Un scénario troublant

Vingt-cinq longues heures après la bombe du Times, la porte-parole de la Maison-Blanche, Kayleigh McEnany, a démenti que Donald Trump ou son vice-président, Mike Pence, aient été mis au courant des primes russes, dont elle n’a pas, au demeurant, nié l’existence. Dimanche matin, le président y est allé de son propre démenti.

« Personne ne m’a informé, ou n’a informé le vive-président Mike Pence ou le chef de cabinet Mark Meadows sur les prétendues attaques sur nos troupes en Afghanistan par les Russes, a-t-il tweeté. Tout le monde le nie et il n’y a pas eu beaucoup d’attaques contre nous. »

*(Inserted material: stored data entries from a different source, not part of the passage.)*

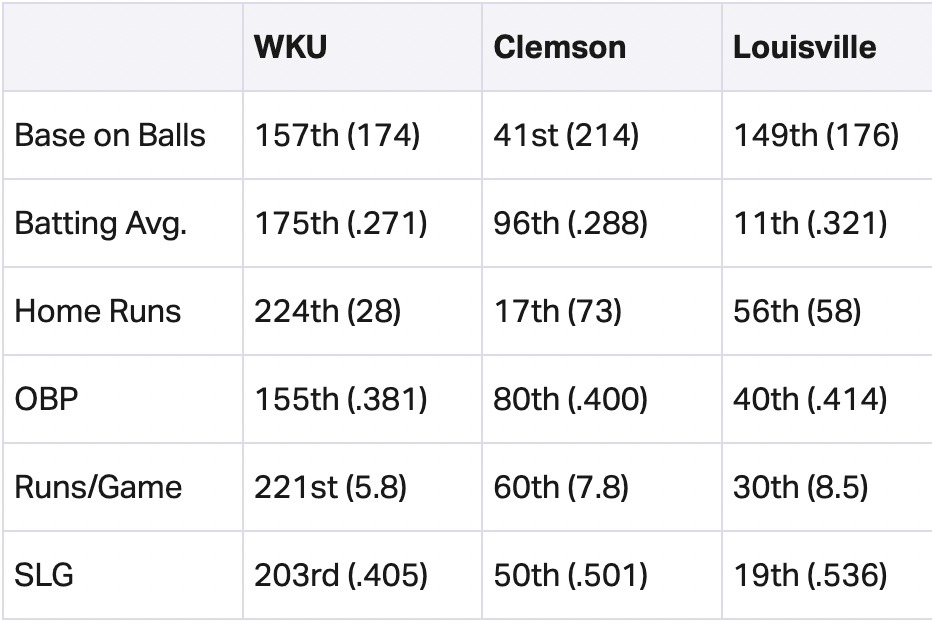The height and width of the screenshot is (621, 932).
Task: Click the Louisville column header
Action: pyautogui.click(x=804, y=47)
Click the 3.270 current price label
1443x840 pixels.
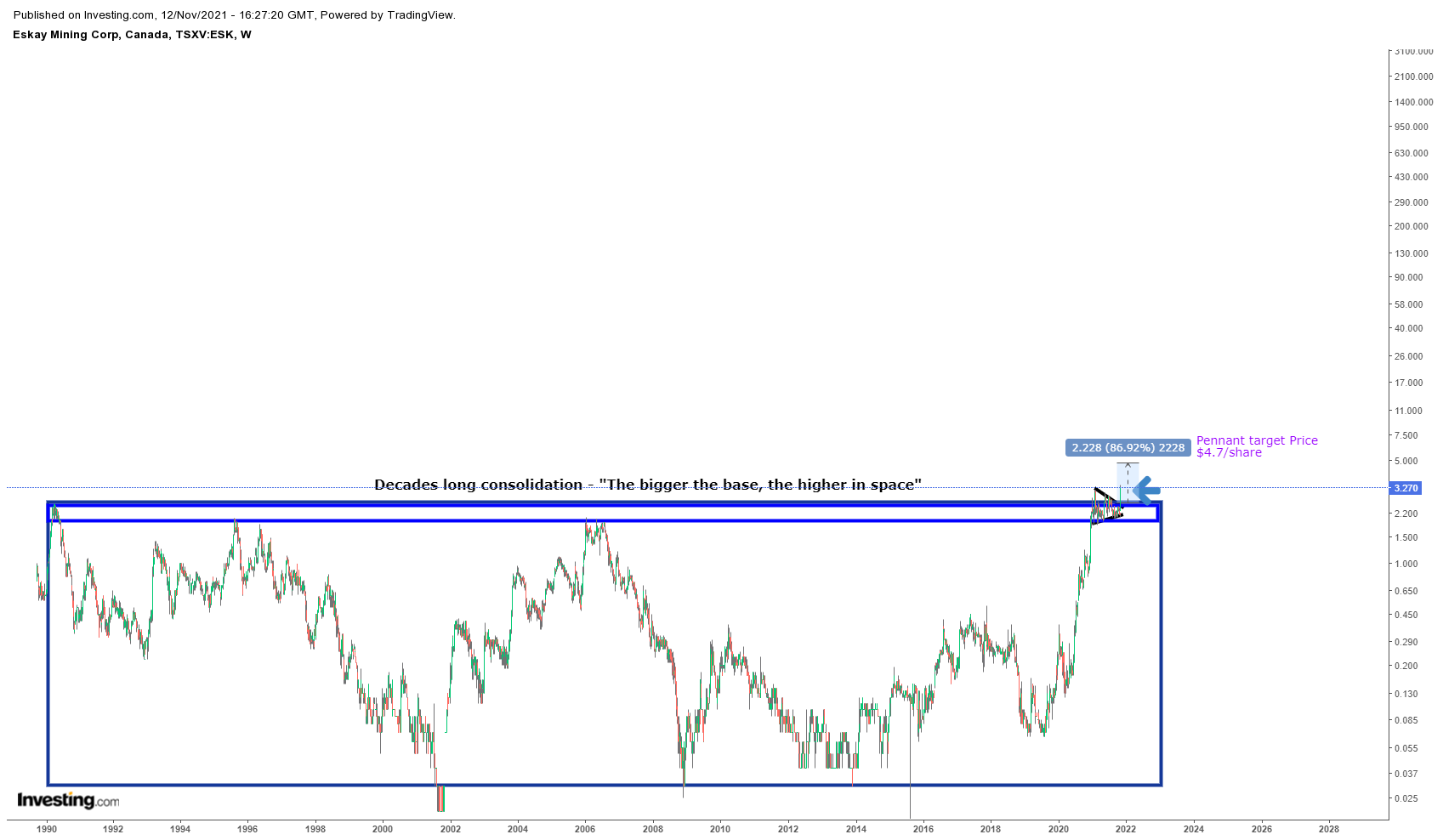pyautogui.click(x=1406, y=488)
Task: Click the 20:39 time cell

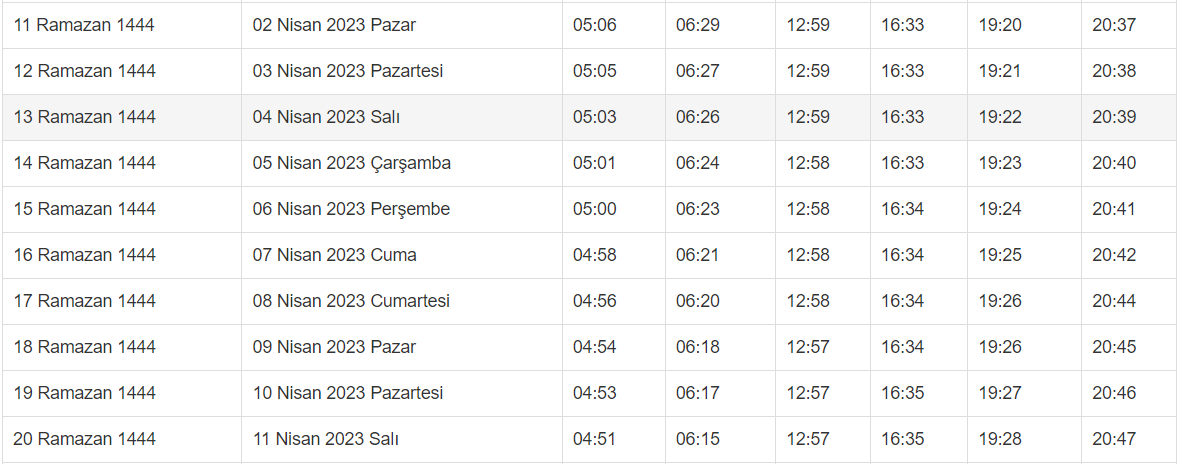Action: pyautogui.click(x=1114, y=117)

Qu’à cela ne tienne : entre les démentis de Kayleigh McEnany et de Donald Trump, le New York Times est revenu à la charge avec un nouvel article citant un responsable anonyme selon lequel l’information sur les primes russes a été communiquée « aux niveaux les plus élevés de la Maison-Blanche ». Le journal ajoute que l’information se trouvait aussi dans les PDB, dont le président actuel ne lit jamais les versions écrites.

PHOTO BRENDAN SMIALOWSKI, ARCHIVES AGENCE FRANCE-PRESSE

John Bolton, ancien conseiller à la sécurité nationale de Donald Trump

Aussi incroyable que cela puisse paraître, la Maison-Blanche dit peut-être la vérité. John Bolton et d’autres ont raconté que les responsables des breffages du président avaient appris à éviter d’aborder en présence de Donald Trump les sujets susceptibles de lui faire péter les plombs, dont la question de l’interférence russe dans les élections américaines. Ils ont aussi dit que le président souffrait d’un sérieux déficit d’attention.

Mais le scénario le plus probable et troublant est celui d’un président qui savait et qui n’a rien fait. En fait, Donald Trump a récemment invité Vladimir Poutine à se joindre au G7. Si un tel scénario mettait en scène un président démocrate, les élus républicains et les médias conservateurs crieraient à la trahison. Or, ils se font aujourd’hui discrets, laissant aux démocrates le soin de tirer les conclusions les plus sombres.

Aussi, samedi soir, Joe Biden a reproché à Donald Trump de continuer à s’agenouiller devant Vladimir Poutine en refusant de punir la Russie « pour cette violation flagrante de la loi internationale ».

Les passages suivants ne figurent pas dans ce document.